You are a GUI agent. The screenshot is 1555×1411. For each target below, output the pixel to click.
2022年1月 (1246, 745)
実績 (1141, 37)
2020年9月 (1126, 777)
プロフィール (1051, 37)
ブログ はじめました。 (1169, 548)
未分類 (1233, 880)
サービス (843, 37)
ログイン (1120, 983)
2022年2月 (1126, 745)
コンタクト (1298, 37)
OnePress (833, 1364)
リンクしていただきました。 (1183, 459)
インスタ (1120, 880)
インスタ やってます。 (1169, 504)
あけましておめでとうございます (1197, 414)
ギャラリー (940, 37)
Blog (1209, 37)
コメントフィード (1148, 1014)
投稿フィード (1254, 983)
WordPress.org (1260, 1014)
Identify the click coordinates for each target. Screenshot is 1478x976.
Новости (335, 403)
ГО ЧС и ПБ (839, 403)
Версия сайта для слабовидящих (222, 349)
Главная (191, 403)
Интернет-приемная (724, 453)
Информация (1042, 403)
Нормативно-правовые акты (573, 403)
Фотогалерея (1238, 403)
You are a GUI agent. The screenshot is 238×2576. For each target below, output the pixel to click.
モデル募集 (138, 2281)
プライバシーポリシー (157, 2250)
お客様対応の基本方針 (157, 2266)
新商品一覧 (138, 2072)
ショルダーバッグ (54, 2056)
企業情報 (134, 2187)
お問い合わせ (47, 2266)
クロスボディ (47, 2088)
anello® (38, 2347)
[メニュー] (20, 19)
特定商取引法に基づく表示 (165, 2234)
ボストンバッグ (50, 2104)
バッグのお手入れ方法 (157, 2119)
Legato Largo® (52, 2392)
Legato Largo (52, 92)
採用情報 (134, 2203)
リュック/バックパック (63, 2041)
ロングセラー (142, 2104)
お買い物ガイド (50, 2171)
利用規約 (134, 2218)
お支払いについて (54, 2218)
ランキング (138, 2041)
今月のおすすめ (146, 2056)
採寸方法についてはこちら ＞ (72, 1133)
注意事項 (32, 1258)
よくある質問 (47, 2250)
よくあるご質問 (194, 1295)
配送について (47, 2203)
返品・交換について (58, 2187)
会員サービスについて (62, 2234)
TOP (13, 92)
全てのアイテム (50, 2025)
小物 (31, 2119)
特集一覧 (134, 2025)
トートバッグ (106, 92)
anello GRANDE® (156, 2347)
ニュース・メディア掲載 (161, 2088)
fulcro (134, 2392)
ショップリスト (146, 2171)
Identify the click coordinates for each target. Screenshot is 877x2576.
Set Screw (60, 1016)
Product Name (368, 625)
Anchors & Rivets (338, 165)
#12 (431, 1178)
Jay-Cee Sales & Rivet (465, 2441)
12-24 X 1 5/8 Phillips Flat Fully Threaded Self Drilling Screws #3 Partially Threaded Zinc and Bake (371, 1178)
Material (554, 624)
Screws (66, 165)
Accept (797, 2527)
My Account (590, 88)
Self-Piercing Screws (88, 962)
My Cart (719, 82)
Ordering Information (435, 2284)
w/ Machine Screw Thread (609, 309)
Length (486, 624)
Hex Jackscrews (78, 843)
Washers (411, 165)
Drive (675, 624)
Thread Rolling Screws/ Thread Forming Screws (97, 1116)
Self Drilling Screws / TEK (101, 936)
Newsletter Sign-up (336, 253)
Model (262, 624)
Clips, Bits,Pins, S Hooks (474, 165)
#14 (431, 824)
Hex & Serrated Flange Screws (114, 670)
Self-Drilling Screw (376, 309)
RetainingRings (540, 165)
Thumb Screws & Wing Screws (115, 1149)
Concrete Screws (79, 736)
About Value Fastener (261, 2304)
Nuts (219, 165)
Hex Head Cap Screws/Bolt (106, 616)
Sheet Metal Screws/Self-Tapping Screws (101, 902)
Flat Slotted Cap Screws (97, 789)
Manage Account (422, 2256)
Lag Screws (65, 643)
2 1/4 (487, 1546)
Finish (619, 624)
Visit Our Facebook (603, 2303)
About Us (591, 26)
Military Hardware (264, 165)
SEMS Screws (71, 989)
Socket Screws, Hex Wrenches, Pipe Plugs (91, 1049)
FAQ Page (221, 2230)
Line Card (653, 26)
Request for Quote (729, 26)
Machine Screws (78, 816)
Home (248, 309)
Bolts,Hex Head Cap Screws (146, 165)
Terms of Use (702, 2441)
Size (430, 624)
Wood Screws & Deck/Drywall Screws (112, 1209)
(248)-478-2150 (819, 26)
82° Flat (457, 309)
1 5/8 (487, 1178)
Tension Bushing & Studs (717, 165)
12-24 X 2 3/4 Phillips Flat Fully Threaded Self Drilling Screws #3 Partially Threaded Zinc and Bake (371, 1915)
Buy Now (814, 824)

◇ ◇ ◇

Rewrite the lines from the one containing "インスタ やってます。 (1169, 504)" through the one containing "よくあるご質問 (194, 1295)", both included, as a JSON list of strings with one string per line and no blank lines.

[
  "インスタ やってます。 (1169, 504)",
  "あけましておめでとうございます (1197, 414)",
  "ギャラリー (940, 37)",
  "Blog (1209, 37)",
  "コメントフィード (1148, 1014)",
  "投稿フィード (1254, 983)",
  "WordPress.org (1260, 1014)",
  "Identify the click coordinates for each target. Screenshot is 1478x976.",
  "Новости (335, 403)",
  "ГО ЧС и ПБ (839, 403)",
  "Версия сайта для слабовидящих (222, 349)",
  "Главная (191, 403)",
  "Интернет-приемная (724, 453)",
  "Информация (1042, 403)",
  "Нормативно-правовые акты (573, 403)",
  "Фотогалерея (1238, 403)",
  "You are a GUI agent. The screenshot is 238×2576. For each target below, output the pixel to click.",
  "モデル募集 (138, 2281)",
  "プライバシーポリシー (157, 2250)",
  "お客様対応の基本方針 (157, 2266)",
  "新商品一覧 (138, 2072)",
  "ショルダーバッグ (54, 2056)",
  "企業情報 (134, 2187)",
  "お問い合わせ (47, 2266)",
  "クロスボディ (47, 2088)",
  "anello® (38, 2347)",
  "[メニュー] (20, 19)",
  "特定商取引法に基づく表示 (165, 2234)",
  "ボストンバッグ (50, 2104)",
  "バッグのお手入れ方法 (157, 2119)",
  "Legato Largo® (52, 2392)",
  "Legato Largo (52, 92)",
  "採用情報 (134, 2203)",
  "リュック/バックパック (63, 2041)",
  "ロングセラー (142, 2104)",
  "お買い物ガイド (50, 2171)",
  "利用規約 (134, 2218)",
  "お支払いについて (54, 2218)",
  "ランキング (138, 2041)",
  "今月のおすすめ (146, 2056)",
  "採寸方法についてはこちら ＞ (72, 1133)",
  "注意事項 (32, 1258)",
  "よくある質問 (47, 2250)",
  "よくあるご質問 (194, 1295)"
]